Open mikkokotila opened 6 years ago
No worries thank you for taking interest.
On the third point we've made some assumptions about how you're accessing the data which might not be the same assumptions you've made. I'll add some more docs around how the logic flow works in the next few days and what consistency guarantees are made.
I'll update the README to be a bit more explicit as to how to get started providing a couple of env var exports and a dummy CLI command shortly.
Thanks. Regarding point 2, did I understand correct that there can be several files for input? What would be the syntax for inputting more than one file?
I will do some more testing as well (you could try to reproduce simply by creating a crawl with 100 sites in a list and then adding sites to that 100 and see the results).
Finally I'm not sure I understand what you mean with "pretty much constantly"...my site list is about 4 million sites initially, and then new sites come every day maybe in the order of 10^4 to 10^5 and it's hard to imagine your use-case would be much different i.e. such a scan would easily be processed in a small fraction of a day.
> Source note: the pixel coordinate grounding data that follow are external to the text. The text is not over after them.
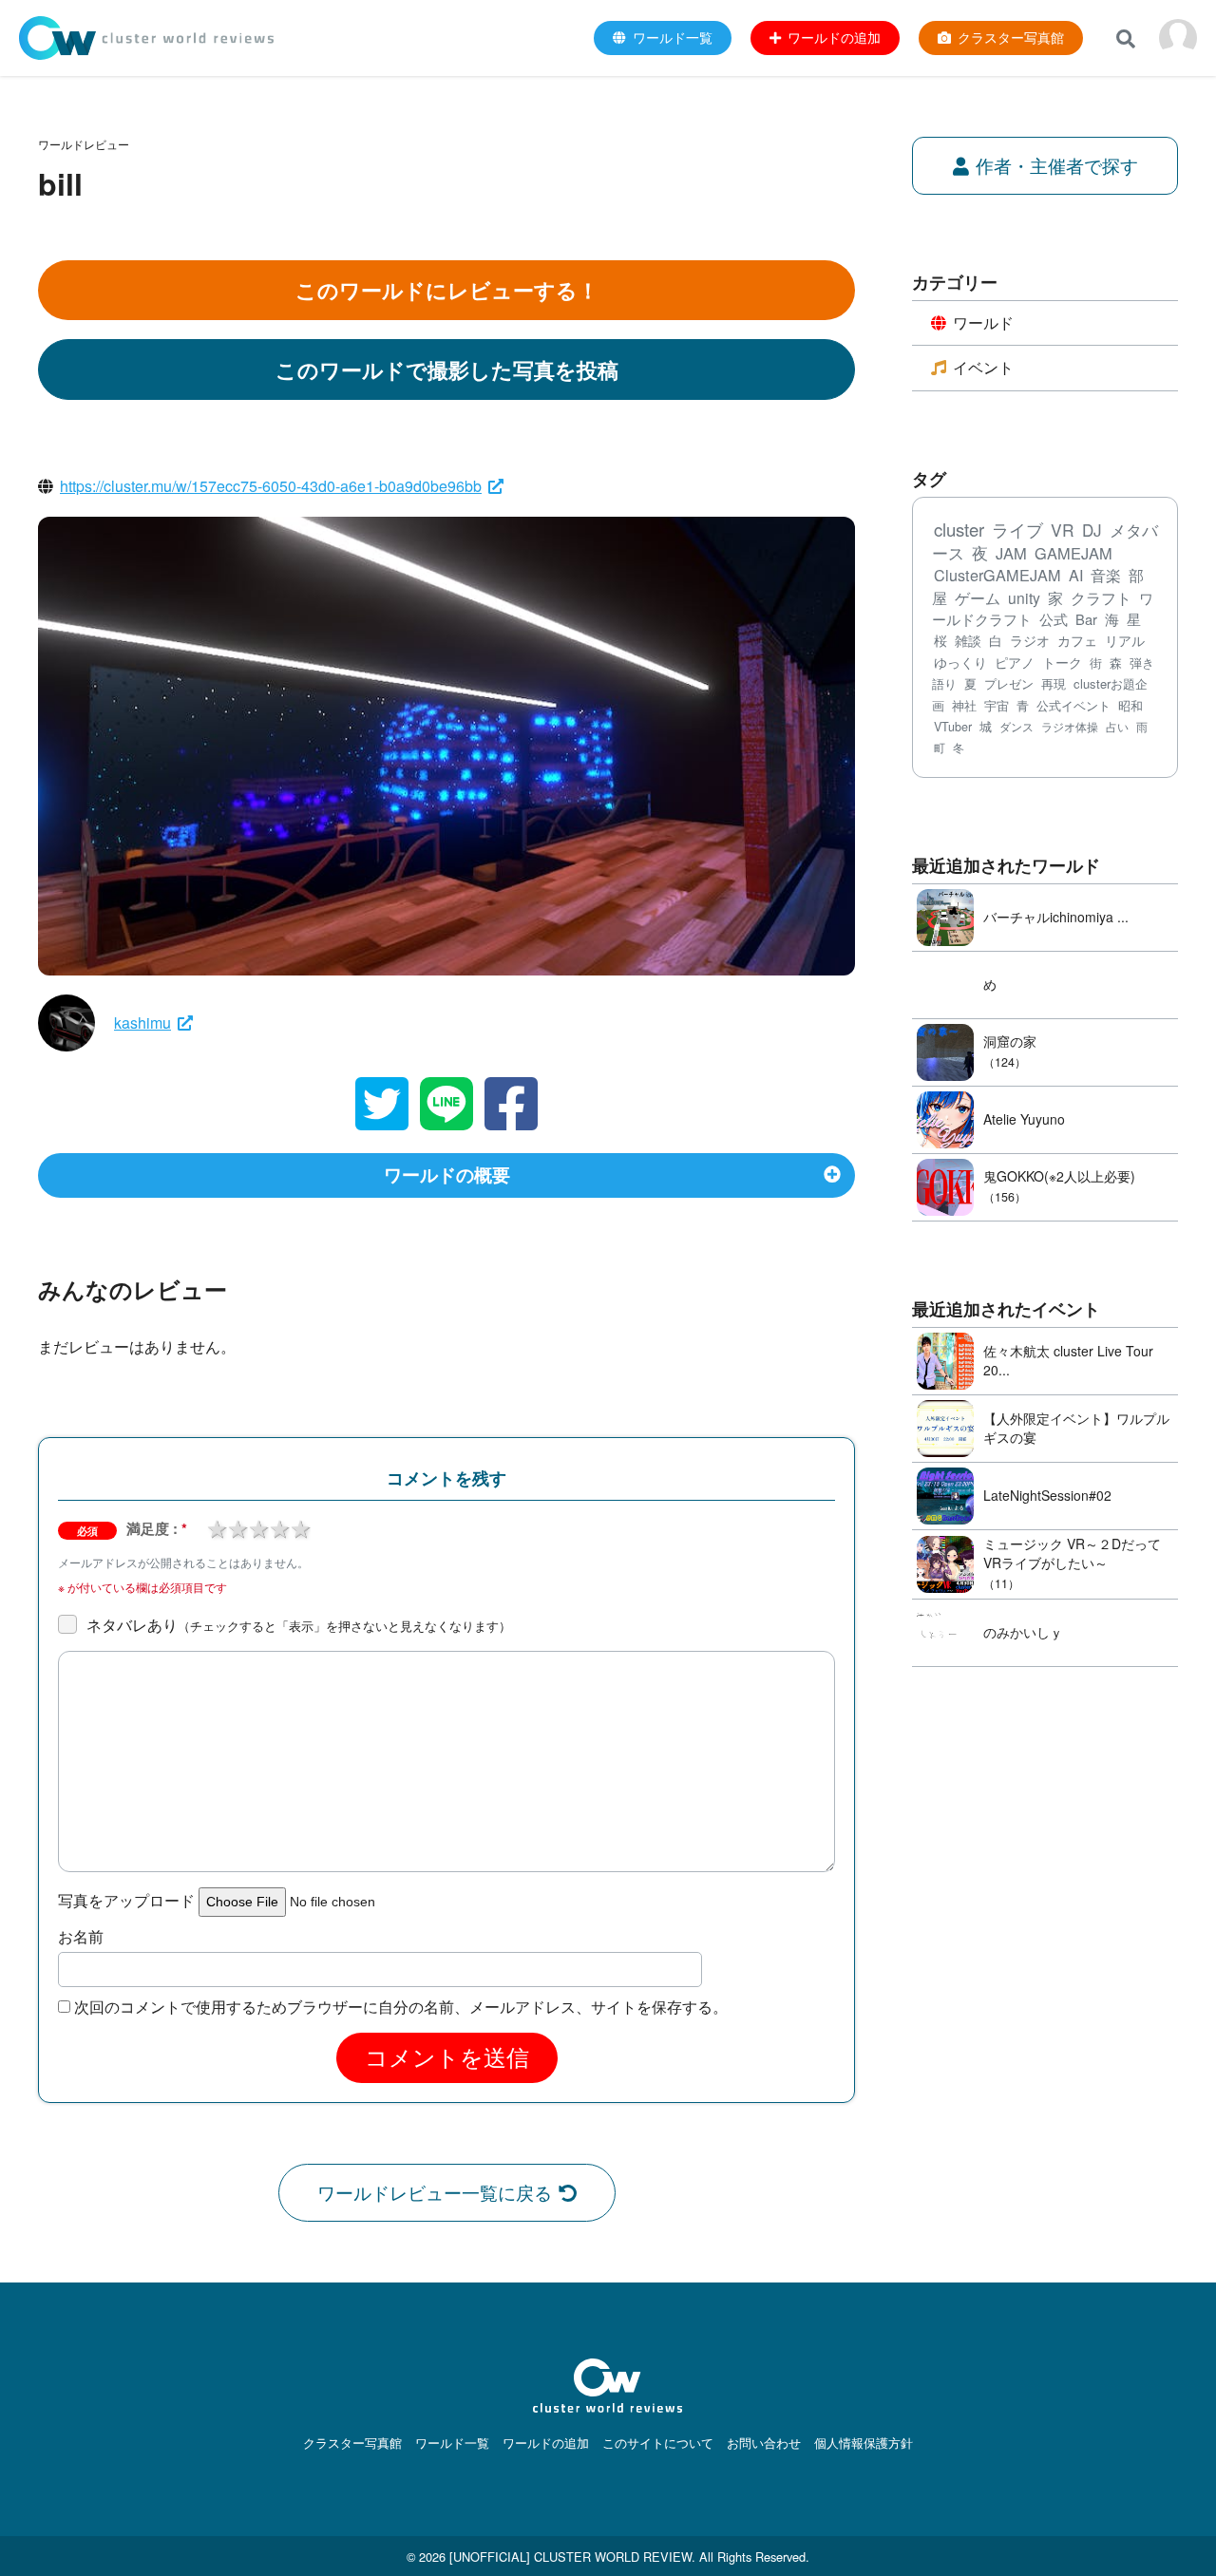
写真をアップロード (126, 1900)
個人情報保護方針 (863, 2443)
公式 (1053, 619)
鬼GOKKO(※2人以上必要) (1059, 1175)
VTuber (953, 726)
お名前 (81, 1936)
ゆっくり (960, 662)
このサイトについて (657, 2443)
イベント (983, 367)
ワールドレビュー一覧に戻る (434, 2192)
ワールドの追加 (546, 2443)
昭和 (1130, 705)
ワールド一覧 (452, 2443)
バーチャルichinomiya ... (1056, 916)
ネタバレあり (298, 1625)
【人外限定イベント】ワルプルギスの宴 (1076, 1428)
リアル (1125, 640)
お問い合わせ (764, 2443)
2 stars (237, 1527)
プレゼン (1009, 683)
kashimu (142, 1022)
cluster (959, 529)
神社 (964, 705)
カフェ (1077, 640)
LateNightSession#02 (1047, 1495)
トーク (1062, 662)
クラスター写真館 (352, 2443)
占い (1117, 726)
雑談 (968, 640)
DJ (1092, 529)
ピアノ (1015, 662)
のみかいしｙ (1023, 1631)
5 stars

Thanks. Regarding point 2, did I understand correct that there can be several files for input? What would be the syntax for inputting more than one file?
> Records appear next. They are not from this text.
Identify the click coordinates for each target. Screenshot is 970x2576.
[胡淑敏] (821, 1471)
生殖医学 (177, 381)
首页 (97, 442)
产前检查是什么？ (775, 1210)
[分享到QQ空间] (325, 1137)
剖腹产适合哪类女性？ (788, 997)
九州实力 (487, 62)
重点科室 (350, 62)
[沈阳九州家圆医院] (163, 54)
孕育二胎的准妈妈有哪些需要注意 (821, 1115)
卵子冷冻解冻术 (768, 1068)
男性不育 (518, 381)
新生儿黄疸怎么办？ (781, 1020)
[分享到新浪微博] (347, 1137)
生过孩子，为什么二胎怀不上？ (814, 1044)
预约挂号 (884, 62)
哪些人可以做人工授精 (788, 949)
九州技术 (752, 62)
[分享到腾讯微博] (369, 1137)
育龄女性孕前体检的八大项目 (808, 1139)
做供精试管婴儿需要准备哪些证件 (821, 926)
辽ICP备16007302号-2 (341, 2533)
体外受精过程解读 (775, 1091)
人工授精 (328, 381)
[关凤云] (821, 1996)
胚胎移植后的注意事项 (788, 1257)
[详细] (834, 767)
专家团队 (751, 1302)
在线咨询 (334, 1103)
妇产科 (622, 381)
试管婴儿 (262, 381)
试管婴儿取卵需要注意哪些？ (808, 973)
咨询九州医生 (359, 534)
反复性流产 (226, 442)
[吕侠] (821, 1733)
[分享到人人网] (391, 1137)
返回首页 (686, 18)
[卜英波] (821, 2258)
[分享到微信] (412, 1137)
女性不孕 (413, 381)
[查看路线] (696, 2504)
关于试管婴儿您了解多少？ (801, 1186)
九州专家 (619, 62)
No just the one. It would be simple for me to switch to globbing (e.g. /foo/bar/baz/*.csv
) though which is a good idea as you could provide a single math or multiple with one path.
Finally I'm not sure I understand what you mean with "pretty much constantly"...my site list is about 4 million sites initially, and then new sites come every day maybe in the order of 10^4 to 10^5 and it's hard to imagine your use-case would be much different i.e. such a scan would easily be processed in a small fraction of a day.
We scan between 10^5 and 10^6 daily over a dynamic list of sites rather than one hard coded list (we write them to a mounted share based upon what we've seen over the past few hours). Due to the list changing frequently we just leave the process to loop over. I'm not sure how long it'll take to scan ~4 million domains but I'll grab a domains list and do some testing.
Thanks for making this available.
Can you explain the use logic for the system a little.
1) is it correct that first the system will fetch the data and once the list of sites have been handled, the database will be updated fully OR db is updated on the fly
2) once the list of sites is handled the program ends up in a roughly once per 300ms loop where the output is:
What's the point of this? If the idea is that when the text field is updated with new domains, those will be scanned, that's not happening.
3) There is also the issue where many runs end up with a lot of NULL values (instead of 0 or 1) in the adstext_present variable
Do you think you could test once in your end with sqllite and once with mysql, and then based on that provide the actual code complete example in the README for both. Something where the user literally needs to do nothing but replace the parameters with their own information.
I think that would be really useful for those interested in adopting this.